[[ Records supplied, beginning ]]

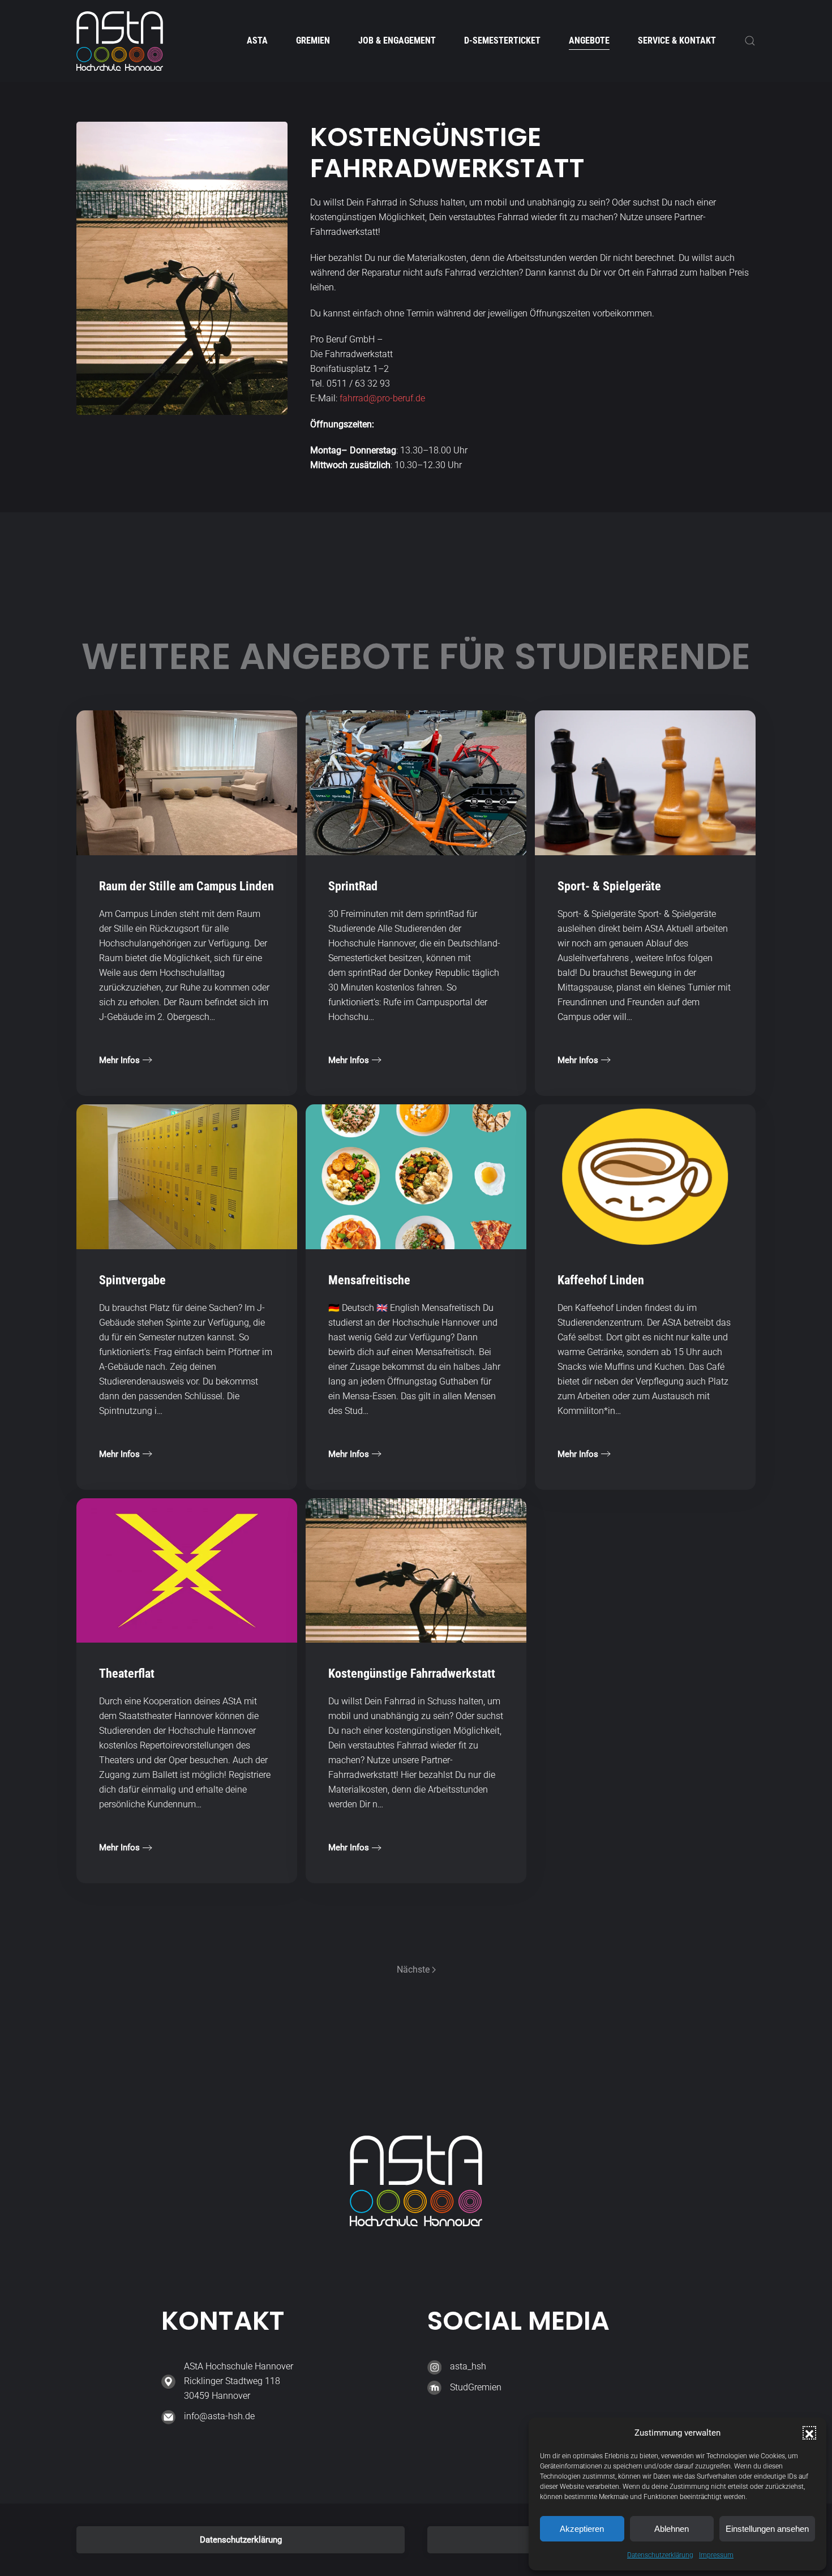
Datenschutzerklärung (660, 2555)
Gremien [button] (313, 40)
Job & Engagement (397, 40)
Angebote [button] (589, 40)
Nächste (413, 1969)
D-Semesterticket (502, 40)
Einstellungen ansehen (767, 2529)
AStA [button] (257, 40)
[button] (809, 2432)
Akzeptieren (582, 2529)
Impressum (716, 2555)
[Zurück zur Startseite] (119, 41)
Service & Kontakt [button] (677, 40)
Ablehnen (671, 2529)
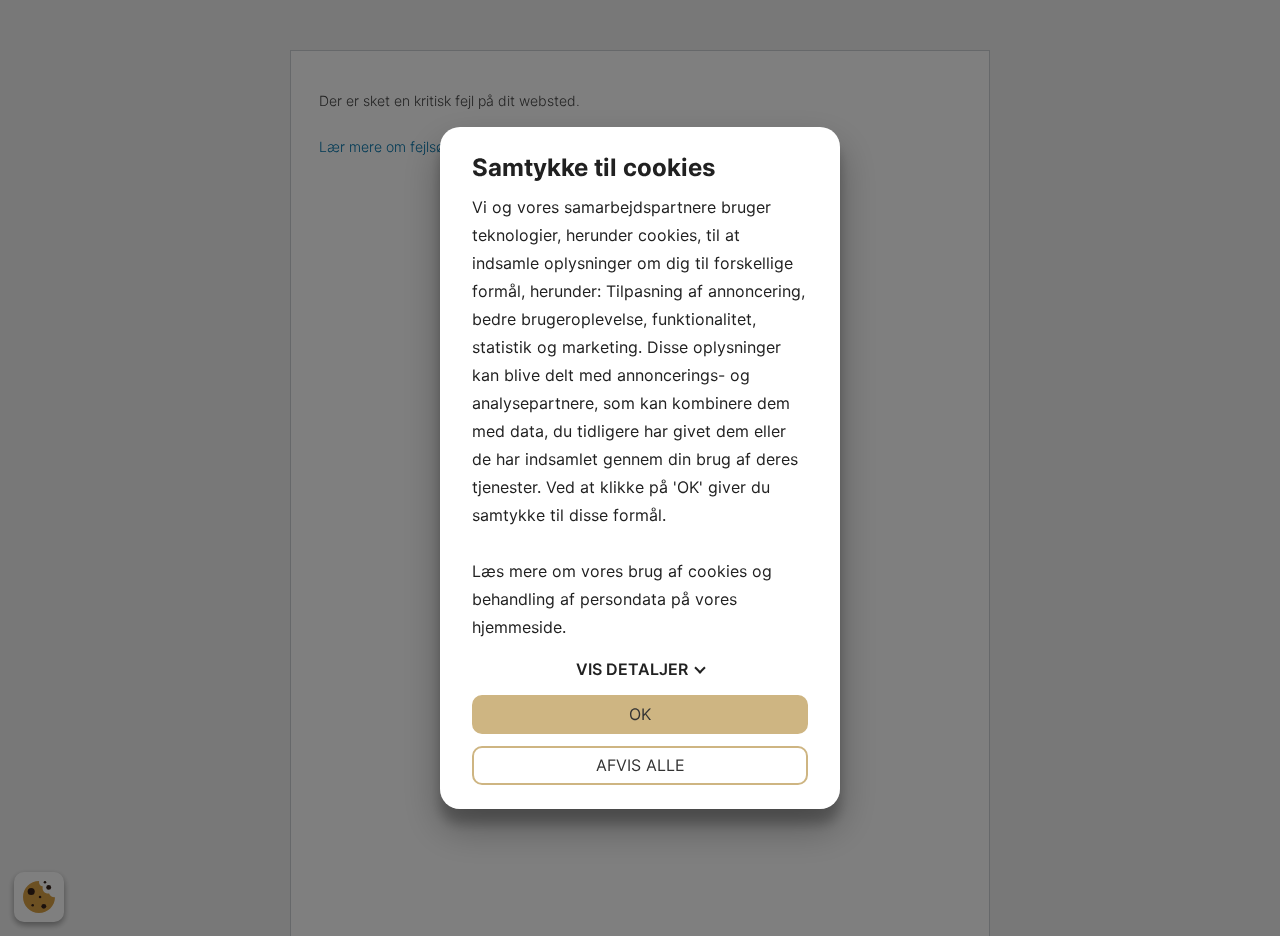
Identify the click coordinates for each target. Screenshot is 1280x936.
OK (640, 714)
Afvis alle (640, 765)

[[ Records supplied, end ]]

- **Task to complete**
Repeat, word for word, each of the records, omitting any image they hold.

- **Solution for this exercise**
Datenschutzerklärung (660, 2555)
Gremien [button] (313, 40)
Job & Engagement (397, 40)
Angebote [button] (589, 40)
Nächste (413, 1969)
D-Semesterticket (502, 40)
Einstellungen ansehen (767, 2529)
AStA [button] (257, 40)
[button] (809, 2432)
Akzeptieren (582, 2529)
Impressum (716, 2555)
[Zurück zur Startseite] (119, 41)
Service & Kontakt [button] (677, 40)
Ablehnen (671, 2529)
Identify the click coordinates for each target. Screenshot is 1280x936.
OK (640, 714)
Afvis alle (640, 765)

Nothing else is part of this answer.